LUCIANA CADAHIA Y TAMARA OSPINA POSSE

Los colombianos acuden a las urnas este domingo con una oportunidad histórica: votar por un cambio real y rechazar la narrativa –tan útil para élites globales como poderes locales– de que Colombia es un país de derecha.

Ude las opiniones más arraigadas en el sentido común latinoamericano es la creencia de que Colombia es un país de derechas. No faltan motivos para sostener esta afirmación, si prestamos atención a los vínculos que han tenido los sucesivos gobiernos de Colombia con los Estados Unidos.

Sin ir más lejos, tras el conflicto desatado en Ucrania, el gobierno de Joe Biden puso en marcha una batería de negociaciones para oficializar, hace pocos días, a Colombia como aliado estratégico no perteneciente a la OTAN. Habría que ser muy ingenuos para no sospechar que decisiones como estas ponen en riesgo la soberanía de la región latinoamericana en materia de seguridad estratégico-militar.

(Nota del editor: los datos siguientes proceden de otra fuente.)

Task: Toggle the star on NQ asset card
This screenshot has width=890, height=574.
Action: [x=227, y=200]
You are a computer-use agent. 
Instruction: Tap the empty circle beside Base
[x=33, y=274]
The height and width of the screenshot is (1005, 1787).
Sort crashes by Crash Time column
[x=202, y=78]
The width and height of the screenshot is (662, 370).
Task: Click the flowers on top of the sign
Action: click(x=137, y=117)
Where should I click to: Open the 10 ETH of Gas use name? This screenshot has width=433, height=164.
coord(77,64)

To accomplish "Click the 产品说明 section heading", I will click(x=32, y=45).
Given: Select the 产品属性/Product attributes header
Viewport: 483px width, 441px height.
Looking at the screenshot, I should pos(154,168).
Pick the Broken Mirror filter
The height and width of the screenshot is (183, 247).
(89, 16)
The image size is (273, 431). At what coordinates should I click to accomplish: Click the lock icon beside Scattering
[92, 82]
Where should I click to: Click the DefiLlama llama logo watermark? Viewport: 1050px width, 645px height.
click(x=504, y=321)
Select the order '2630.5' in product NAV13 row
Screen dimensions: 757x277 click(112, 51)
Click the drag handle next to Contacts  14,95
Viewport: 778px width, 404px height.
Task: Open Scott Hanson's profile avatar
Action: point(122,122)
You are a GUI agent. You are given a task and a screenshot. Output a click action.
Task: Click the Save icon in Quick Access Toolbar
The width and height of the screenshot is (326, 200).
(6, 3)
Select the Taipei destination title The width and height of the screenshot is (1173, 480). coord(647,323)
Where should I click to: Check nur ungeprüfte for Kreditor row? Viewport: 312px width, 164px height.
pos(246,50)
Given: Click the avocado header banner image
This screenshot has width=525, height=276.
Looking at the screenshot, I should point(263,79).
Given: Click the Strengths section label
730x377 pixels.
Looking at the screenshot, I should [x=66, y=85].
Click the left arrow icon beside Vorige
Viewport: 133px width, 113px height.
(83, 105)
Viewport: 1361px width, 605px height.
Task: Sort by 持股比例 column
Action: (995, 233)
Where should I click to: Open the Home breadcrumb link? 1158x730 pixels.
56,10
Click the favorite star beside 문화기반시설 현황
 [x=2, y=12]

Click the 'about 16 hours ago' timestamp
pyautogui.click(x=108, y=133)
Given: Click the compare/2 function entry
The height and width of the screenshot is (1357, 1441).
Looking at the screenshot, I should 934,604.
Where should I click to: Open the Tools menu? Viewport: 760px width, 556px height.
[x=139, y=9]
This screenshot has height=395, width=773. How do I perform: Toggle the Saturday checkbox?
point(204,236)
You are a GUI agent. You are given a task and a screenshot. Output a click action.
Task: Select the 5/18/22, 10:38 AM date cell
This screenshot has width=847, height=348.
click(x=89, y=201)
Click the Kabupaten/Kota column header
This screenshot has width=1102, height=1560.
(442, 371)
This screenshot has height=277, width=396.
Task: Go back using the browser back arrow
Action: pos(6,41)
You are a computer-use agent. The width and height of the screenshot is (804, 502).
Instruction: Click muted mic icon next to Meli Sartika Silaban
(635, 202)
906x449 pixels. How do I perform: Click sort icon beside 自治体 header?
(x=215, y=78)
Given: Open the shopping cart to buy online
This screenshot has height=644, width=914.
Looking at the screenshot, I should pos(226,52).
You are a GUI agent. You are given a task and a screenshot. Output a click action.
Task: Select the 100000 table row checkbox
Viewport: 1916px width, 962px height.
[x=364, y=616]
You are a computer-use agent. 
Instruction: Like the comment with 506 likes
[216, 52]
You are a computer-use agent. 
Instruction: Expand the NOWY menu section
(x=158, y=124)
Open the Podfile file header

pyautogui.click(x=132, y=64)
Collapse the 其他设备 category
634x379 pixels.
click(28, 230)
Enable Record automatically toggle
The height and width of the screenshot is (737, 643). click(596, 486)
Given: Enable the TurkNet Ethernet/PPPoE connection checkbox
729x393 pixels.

Tampoco es desconocido el papel del uribismo como motor para la expansión de la extrema derecha a nivel continental. Sin ir demasiado lejos, esta apuesta puede observarse desde los desopilantes y fallidos intentos, hace unos años, de instalar en el Cono Sur el combate conjunto contra la supuesta alianza Mapuche-FARC, pasando por la participación de militares colombianos en el magnicidio de Haití, hasta el hecho de haber convertido a Miami en un centro de operaciones del crimen organizado y los golpes de Estado regionales.

Pero no hay que confundir el carácter servil de las oligarquías locales con la valentía del pueblo colombiano. Y es a partir de esta distinción importante donde la tesis de que Colombia es un país de derechas comienza a desmoronarse.

Lo primero que habría que indicar es la responsabilidad de los medios de comunicación en la construcción de una radiografía distorsionada del pueblo colombiano, a partir de la derrota en 2016 del SÍ en el plebiscito por los Acuerdos de Paz y el posterior triunfo a la Presidencia del candidato uribista Iván Duque Márquez.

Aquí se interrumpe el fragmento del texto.